Perempuan itu kembali mencoba untuk meraih dan mengangkat bayinya, saat tiba-tiba si bayi mulai menendang-nendang pasungan Dasimah. Gerakan menendang-nendang si bayi pada pasungan seolah disengaja. Dasimah kembali dibuat tak percaya jika tidak menyaksikan sendiri.
Tendangan si bayi sepertinya memiliki tenaga tambahan. Pada satu ketika, setelah kaki kecilnya menendang beberapa kali, kunci pasungan Dasimah tiba-tiba terbuka. Perempuan itu terbelalak besar. Tak menunggu, segera disingkirkannya pasangan kayu pasungan sebelah atas agar ia bisa membebaskan kakinya.
Dasimah merasa merdeka. Ia lega karena baru saja terlepas dari pasungan yang membelenggunya selama tujuh hari itu.
Dasimah mengusap-usap kedua kakinya yang selama tujuh hari ini dipaksa terjulur kaku. Ia lega karena tidak merasakan sebarang sakit pada sepsang kakinya. Matanya lalu bersitatap dengan mata si bayi. Terbayang di kepala Dasimah akan kejadian malam pertama ia dipasung di gubuk, ketika sosok jelmaan kakek serba putih bernama Sanatana bersabda padanya.
“Terima kasih, anakku. Aku tahu, kaulah yang membuatku kuat. Aku juga tahu, kau sengaja membebaskanku dari pasungan. Jika kejadian malam itu sungguhan terjadi, aku yakin namamu sudah ditentukan.” Dasimah berusaha mengingat, tapi tidak ada satu nama pun yang muncul di kepalanya. “Oh, Dewa Jagat Bathara, aku tidak bisa mengingat harus memberi bayi ini nama apa ....”

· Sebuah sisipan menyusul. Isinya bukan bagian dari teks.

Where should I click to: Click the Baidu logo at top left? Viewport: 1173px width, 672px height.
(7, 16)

Detik berikutnya, Dasimah mendadak terkesiap. Ada suara anak-anak yang menggema di dalam gubuk itu, menjawab ucapannya.
“Beri aku nama Arya Tarachandra, Ibu ....”
Dalam kaget, Dasimah mengamati wajah bayinya yang terlihat sedang menatapnya. Bayi itu terlihat senang. Dasimah yakin, suara itu berasal dari si bayi, meski mulutnya sama sekali tidak terbuka.

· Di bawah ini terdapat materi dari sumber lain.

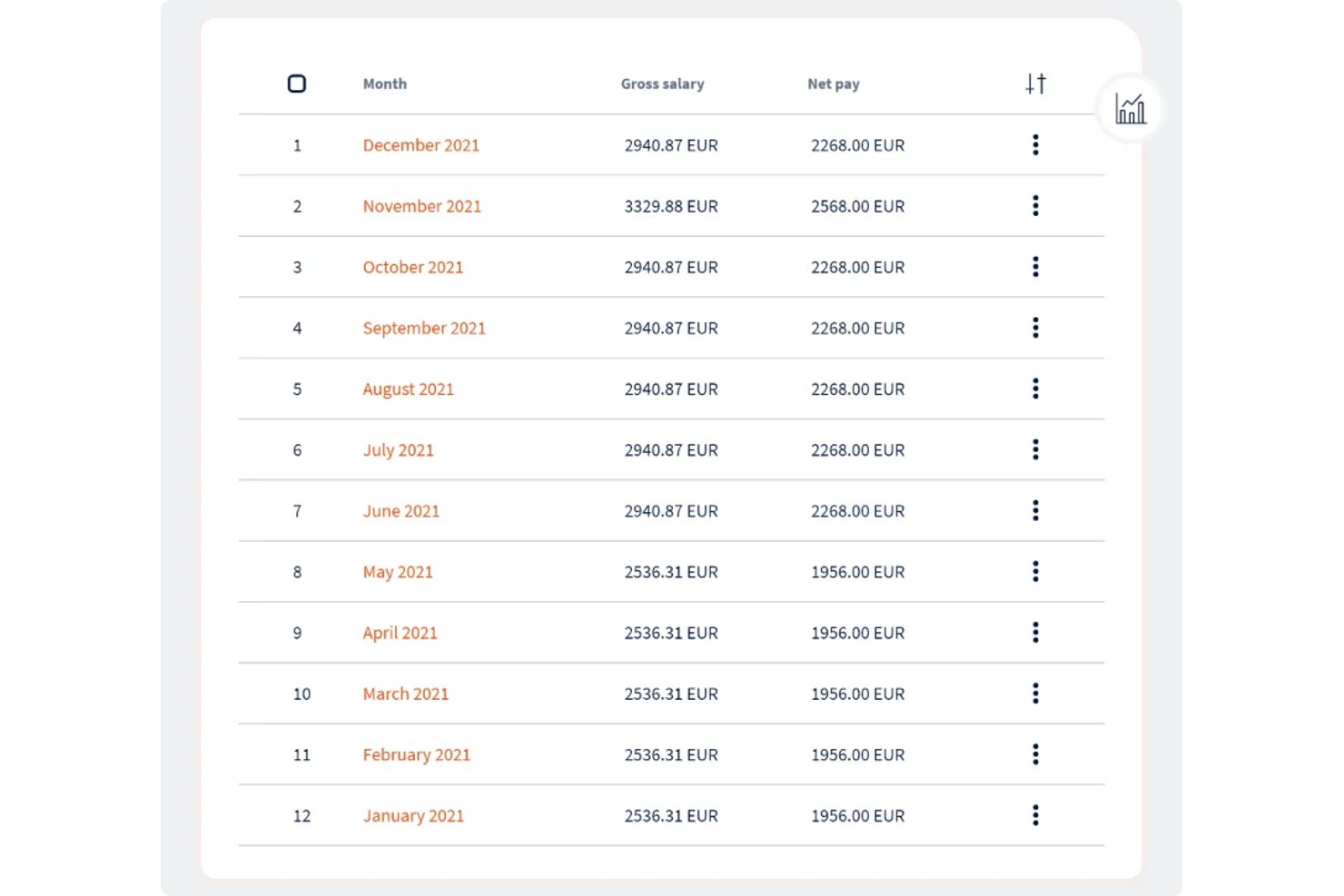Open the June 2021 payslip link
The height and width of the screenshot is (896, 1344).
click(x=401, y=511)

“Kalau begitu, kau kuberi nama Arya Tarachandra, bayi titisan,” menyahut Dasimah.
“Terima kasih, Ibu. Sekarang, lihatlah di dada kiriku, tepat di atas jantung. Ada tanda lahir berupa bulan sabit. Sampai umurku genap tujuh tahun, aku mau Ibu menyembunyikan tanda lahir ini dari orang-orang.”
Suara anak-anak kembali menggema di telinga Dasimah, membuatnya kian yakin kalau sumber suara itu adalah bayi ajaib di depannya itu.
Pandangan Dasimah langsung tertuju ke dada sebelah kiri bayinya.Benar saja, tepat di dada kiri si bayi, tanda lahir berupa bulan sabit tampak jelas seolah baru saja dicetak langsung dengan besi panas di atas kulitnya. Menemukan tanda lahir itu membuat Dasimah makin percaya kalau kejadian malam pertama dirinya di dalam pasungan adalah benar terjadi.
Dasimah mengambil dan mendekap bayi itu ke dada. “Ibu akan menjagamu, Nak. Ibu akan mengabdikan diri dan mengemban tugas dari Dewa ini dengan sepenuh hati, sampai kelak kau dewasa dan menumpas kejahatan seperti yang sudah ditakdirkan ....”
Dasimah mulai memahami semua yang didengarnya dari mulut Manusia Setengah Dewa berpakaian serba putih pada malam pertama di pasungan telah terjadi. Ini nyata, bukan mimpi atau igauan semata.
“Apa yang telah terjadi padaku, merupakan kehendak-Mu, ya, Dewa Jagat Bhatara Yang Agung. Kehamilan ini bukanlah kutukan, tetapi suatu tugas yang Kau berikan kepadaku. Aku akan menjaga Arya Tarachandra dengan sepenuh hati,” ucap Dasimah sekali lagi lalu mendekap bayinya untuk memberikan kehangatan pada bayi mungil yang seakan tersenyum mendengar ucapannya.
Bayi Titisan dalam dekapannya pun tak lagi menangis, terlihat tenang dan memejamkan matanya. Cukup lama Dasimah memandanginya, rasa tenang dan damai seketika hadir dalam hati putri Sri Wedari itu.
Dasimah yang telah terlepas secara ajaib dari pasungan sudah bebas untuk bergerak. Rasa sakit akibat persalinan sama sekali tak dirasakannya. Dasimah merasa kondisinya kembali seperti sedia kala, seperti saat ia belum mengandung.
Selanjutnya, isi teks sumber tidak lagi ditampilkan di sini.